Recht op een eerlijk proces - Hoofdinhoud
Het recht op een eerlijk proces was niet met zoveel woorden in de Grondwet opgenomen. De elementen van het recht op een eerlijk proces werden weliswaar verdeeld door de Grondwet heen gegarandeerd, maar het recht werdt niet expliciet genoemd. Een voorstel om het recht wel expliciet in de Grondwet op te nemen is in 2022 aangenomen.
De Staatscommissie-Thomassen i gaf in haar eindrapport in 2010 de aanbeveling het recht wel in de Grondwet op te nemen, maar het toenmalige kabinet nam deze aanbeveling niet over. Bij de bespreking van het rapport van de staatscommissie drong de Eerste Kamer in de motie Lokin-Sassen i er op aan toch een artikel in de Grondwet te overwegen waarbij een algemeen recht op een eerlijk proces voor een onafhankelijke en onpartijdige rechter wordt opgenomen.
Ter uitvoering van deze motie diende het kabinet-Rutte II i op 11 juli 2016 een voorstel tot Grondwetswijziging in dit recht in artikel 17 i van de Grondwet op te nemen. De Tweede Kamer stemde op 30 mei 2017 in eerste lezing in met het voorstel, de Eerste Kamer op 20 februari 2018. Op 31 maart 2021 is het voorstel ingediend voor een tweede lezing. Dat werd op 5 april 2022 door de Tweede Kamer aangenomen. De Eerste Kamer nam het voorstel in tweede lezing op 5 juli 2022 aan. De wet verscheen op 30 augustus 2022 in het Staatsblad (331).
Inhoudsopgave
In de Grondwet wordt bij artikel 17 een nieuw eerste lid toegevoegd. Hiermee komt artikel 17 te luiden:
Artikel 17
-
1.Ieder heeft bij het vaststellen van zijn rechten en verplichtingen of bij het bepalen van de gegrondheid van een tegen hem ingestelde vervolging recht op een eerlijk proces binnen een redelijke termijn voor een onafhankelijke en onpartijdige rechter.
-
2.Niemand kan worden afgehouden van de rechter die de wet hem toekent.
Staatscommissie-Thomassen
De indirecte aanleiding van de Grondwetwijziging is het rapport van de Staatscommissie-Thomassen uit 2010. Deze commissie adviseerde unaniem om het recht op een eerlijk proces vast te leggen in de Grondwet. De commissie oordeelde dat elementen van dit recht slechts versnipperd in de Grondwet staan.
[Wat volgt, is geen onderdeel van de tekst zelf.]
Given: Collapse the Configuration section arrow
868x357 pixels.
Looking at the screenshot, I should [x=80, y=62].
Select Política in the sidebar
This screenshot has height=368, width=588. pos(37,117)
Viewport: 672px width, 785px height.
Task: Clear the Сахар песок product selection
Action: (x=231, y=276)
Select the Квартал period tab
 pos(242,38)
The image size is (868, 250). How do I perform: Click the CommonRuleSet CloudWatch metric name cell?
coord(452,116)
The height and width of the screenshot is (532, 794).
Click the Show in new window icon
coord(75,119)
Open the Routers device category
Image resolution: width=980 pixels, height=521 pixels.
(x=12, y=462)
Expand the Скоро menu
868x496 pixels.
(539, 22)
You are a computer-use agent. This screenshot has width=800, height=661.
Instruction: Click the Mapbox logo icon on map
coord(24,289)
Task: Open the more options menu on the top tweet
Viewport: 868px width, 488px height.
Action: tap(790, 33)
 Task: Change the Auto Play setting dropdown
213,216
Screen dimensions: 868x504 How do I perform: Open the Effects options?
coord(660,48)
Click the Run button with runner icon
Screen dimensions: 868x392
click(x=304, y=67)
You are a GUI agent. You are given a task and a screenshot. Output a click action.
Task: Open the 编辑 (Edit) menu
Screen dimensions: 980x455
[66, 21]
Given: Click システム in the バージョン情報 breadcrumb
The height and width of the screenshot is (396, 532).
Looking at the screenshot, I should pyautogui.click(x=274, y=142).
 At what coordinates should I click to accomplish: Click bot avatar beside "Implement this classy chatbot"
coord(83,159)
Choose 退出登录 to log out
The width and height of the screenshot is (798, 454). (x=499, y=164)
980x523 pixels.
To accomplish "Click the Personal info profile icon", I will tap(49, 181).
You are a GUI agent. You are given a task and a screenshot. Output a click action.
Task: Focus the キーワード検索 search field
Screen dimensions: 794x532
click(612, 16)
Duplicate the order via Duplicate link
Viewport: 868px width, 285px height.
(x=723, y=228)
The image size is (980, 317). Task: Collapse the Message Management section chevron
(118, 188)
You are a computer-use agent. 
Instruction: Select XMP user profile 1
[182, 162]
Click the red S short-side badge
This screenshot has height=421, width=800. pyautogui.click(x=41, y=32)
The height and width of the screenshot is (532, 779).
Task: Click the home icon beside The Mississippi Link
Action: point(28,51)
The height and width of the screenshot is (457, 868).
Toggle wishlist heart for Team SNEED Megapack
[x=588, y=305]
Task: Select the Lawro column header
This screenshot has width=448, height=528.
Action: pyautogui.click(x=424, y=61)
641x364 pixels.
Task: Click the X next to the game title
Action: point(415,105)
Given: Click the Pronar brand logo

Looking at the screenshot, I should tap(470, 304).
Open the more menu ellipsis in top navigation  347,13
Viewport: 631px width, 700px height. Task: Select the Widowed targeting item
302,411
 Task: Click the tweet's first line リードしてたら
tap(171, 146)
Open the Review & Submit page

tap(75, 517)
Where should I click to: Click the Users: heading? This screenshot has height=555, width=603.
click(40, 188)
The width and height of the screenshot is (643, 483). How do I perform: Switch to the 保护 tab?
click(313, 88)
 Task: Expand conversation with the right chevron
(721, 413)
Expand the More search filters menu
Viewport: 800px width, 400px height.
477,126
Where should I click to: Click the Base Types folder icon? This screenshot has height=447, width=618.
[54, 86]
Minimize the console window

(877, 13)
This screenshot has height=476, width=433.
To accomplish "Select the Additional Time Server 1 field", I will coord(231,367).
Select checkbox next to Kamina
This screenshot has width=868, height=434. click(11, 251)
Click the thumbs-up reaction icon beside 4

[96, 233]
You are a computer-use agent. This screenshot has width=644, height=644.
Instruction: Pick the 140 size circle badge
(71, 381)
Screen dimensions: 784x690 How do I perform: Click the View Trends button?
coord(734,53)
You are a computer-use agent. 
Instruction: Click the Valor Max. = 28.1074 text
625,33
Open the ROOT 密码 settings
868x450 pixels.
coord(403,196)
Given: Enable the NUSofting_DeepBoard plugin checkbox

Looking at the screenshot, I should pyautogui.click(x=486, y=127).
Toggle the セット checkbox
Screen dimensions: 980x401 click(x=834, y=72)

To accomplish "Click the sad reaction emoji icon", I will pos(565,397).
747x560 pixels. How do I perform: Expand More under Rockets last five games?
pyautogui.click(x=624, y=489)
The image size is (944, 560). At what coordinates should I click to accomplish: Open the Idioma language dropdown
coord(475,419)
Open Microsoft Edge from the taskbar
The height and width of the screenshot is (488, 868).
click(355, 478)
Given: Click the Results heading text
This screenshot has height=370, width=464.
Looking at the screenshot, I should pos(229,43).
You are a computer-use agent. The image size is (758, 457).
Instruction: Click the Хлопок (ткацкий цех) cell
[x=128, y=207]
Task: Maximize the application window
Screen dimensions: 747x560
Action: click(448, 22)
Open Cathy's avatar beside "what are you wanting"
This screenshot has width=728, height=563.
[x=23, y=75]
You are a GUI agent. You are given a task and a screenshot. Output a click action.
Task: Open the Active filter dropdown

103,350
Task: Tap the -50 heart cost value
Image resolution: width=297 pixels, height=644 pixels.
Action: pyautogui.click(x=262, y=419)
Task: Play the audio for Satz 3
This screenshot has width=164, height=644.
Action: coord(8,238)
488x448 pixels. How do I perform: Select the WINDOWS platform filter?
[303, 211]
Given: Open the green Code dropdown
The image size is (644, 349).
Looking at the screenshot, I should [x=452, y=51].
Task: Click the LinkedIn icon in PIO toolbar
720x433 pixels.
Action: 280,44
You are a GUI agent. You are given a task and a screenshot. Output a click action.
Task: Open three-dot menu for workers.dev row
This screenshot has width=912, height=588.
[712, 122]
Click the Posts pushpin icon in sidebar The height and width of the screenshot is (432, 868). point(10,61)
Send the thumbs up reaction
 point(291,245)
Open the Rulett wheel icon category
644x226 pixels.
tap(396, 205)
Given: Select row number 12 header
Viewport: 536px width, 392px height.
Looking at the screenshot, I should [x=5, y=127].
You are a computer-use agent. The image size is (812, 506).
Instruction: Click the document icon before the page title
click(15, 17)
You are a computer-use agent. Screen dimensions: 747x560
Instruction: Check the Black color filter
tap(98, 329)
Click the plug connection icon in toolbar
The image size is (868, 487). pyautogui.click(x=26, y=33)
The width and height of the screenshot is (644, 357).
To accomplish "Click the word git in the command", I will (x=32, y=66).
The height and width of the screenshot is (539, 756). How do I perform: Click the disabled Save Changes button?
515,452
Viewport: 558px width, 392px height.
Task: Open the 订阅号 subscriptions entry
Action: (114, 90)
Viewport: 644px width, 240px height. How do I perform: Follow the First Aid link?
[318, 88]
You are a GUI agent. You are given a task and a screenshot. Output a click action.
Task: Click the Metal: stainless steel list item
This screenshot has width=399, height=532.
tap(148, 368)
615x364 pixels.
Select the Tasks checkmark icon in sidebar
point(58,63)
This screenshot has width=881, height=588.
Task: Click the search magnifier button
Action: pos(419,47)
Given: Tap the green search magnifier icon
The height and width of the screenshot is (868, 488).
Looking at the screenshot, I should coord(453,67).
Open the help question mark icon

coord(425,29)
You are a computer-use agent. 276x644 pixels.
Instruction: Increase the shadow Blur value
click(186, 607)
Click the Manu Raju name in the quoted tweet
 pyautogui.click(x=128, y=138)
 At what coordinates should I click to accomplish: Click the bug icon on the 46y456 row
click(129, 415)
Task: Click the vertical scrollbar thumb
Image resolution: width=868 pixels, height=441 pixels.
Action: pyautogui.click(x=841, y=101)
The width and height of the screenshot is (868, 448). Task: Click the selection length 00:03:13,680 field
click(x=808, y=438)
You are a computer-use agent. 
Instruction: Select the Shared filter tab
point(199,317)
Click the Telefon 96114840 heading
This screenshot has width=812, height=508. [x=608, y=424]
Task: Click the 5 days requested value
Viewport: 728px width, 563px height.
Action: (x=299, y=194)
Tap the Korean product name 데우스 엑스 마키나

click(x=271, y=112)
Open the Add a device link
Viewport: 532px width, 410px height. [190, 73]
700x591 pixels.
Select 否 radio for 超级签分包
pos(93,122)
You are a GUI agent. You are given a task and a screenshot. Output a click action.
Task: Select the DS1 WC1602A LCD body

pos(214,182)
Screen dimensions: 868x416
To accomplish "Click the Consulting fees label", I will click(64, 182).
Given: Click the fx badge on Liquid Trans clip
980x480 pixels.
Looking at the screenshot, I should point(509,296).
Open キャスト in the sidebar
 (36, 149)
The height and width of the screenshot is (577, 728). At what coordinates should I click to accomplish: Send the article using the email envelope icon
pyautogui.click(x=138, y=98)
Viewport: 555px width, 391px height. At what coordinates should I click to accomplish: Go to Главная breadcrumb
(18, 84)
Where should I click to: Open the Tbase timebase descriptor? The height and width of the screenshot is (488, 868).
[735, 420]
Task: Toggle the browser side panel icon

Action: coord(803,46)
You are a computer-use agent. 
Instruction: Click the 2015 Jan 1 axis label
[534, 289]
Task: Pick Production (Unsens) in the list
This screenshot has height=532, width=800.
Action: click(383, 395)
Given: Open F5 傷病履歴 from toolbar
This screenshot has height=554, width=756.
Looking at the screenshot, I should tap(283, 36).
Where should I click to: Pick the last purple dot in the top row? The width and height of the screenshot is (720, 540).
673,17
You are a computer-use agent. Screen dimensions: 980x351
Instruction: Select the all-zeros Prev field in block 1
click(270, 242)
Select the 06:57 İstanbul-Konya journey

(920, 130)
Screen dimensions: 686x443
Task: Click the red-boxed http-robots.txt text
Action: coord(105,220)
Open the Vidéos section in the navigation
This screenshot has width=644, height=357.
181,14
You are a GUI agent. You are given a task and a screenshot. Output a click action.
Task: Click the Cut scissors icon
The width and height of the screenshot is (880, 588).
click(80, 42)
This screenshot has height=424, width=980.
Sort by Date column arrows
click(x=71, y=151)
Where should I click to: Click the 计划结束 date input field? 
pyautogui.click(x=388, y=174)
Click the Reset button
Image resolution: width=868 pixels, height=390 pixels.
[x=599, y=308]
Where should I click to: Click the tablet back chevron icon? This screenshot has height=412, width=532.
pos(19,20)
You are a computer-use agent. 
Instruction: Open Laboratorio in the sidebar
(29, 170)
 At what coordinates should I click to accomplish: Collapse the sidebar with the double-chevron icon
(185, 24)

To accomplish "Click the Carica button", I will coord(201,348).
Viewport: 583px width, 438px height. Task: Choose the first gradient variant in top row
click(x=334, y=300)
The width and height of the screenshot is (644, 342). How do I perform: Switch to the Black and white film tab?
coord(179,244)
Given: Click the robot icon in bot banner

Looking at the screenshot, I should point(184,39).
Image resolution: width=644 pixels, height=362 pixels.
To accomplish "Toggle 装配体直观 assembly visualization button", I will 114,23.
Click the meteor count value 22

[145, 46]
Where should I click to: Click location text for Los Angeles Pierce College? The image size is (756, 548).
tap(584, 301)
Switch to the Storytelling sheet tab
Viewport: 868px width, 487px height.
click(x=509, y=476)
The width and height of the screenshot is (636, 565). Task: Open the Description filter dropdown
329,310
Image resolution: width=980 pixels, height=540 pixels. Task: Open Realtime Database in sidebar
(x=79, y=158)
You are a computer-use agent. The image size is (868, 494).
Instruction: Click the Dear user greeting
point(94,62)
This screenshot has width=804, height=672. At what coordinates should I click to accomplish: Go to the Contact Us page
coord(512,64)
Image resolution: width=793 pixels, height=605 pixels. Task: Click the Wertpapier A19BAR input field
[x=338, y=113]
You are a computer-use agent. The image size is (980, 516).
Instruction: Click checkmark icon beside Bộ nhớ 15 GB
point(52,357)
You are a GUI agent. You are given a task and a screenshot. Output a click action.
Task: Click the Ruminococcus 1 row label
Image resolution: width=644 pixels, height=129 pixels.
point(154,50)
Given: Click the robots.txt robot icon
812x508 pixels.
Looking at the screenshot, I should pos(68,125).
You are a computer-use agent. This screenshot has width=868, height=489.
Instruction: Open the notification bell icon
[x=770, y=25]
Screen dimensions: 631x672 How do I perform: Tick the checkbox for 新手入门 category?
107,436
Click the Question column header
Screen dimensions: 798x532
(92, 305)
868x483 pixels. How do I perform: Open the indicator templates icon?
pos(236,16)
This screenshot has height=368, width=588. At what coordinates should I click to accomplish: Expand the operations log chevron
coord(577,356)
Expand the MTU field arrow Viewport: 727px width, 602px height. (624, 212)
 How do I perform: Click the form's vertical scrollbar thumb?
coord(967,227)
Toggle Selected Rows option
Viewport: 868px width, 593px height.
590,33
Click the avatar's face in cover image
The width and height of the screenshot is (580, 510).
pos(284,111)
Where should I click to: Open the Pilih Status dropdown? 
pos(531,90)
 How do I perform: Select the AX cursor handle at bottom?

Artikelen die verwijzen naar het recht op een eerlijk proces zijn 15 i, 16 i, 17 i, 18 i, 112 i en 113 i. Rechtspraak is volgens de commissie één van de pijlers in een democratische rechtstaat waarbij het recht op een eerlijk proces essentieel is. Naar het oordeel van de commissie moest een eerste lid worden toegevoegd aan artikel 17, waarbij zij twee mogelijkheden (een meerderheids- en een minderheidsstandpunt) noemde:
-
-meerderheidsstandpunt: ieder wiens door het recht beschermde belangen worden getroffen heeft recht op een eerlijk proces voor een onafhankelijke en onpartijdige rechter.
-
-minderheidsstandpunt: ieder heeft, bij het vaststellen van zijn rechten en verplichtingen of bij het bepalen van de gegrondheid van een tegen hem ingestelde strafvervolging, recht op een eerlijk proces, binnen een redelijke termijn voor een onafhankelijke en onpartijdige rechter.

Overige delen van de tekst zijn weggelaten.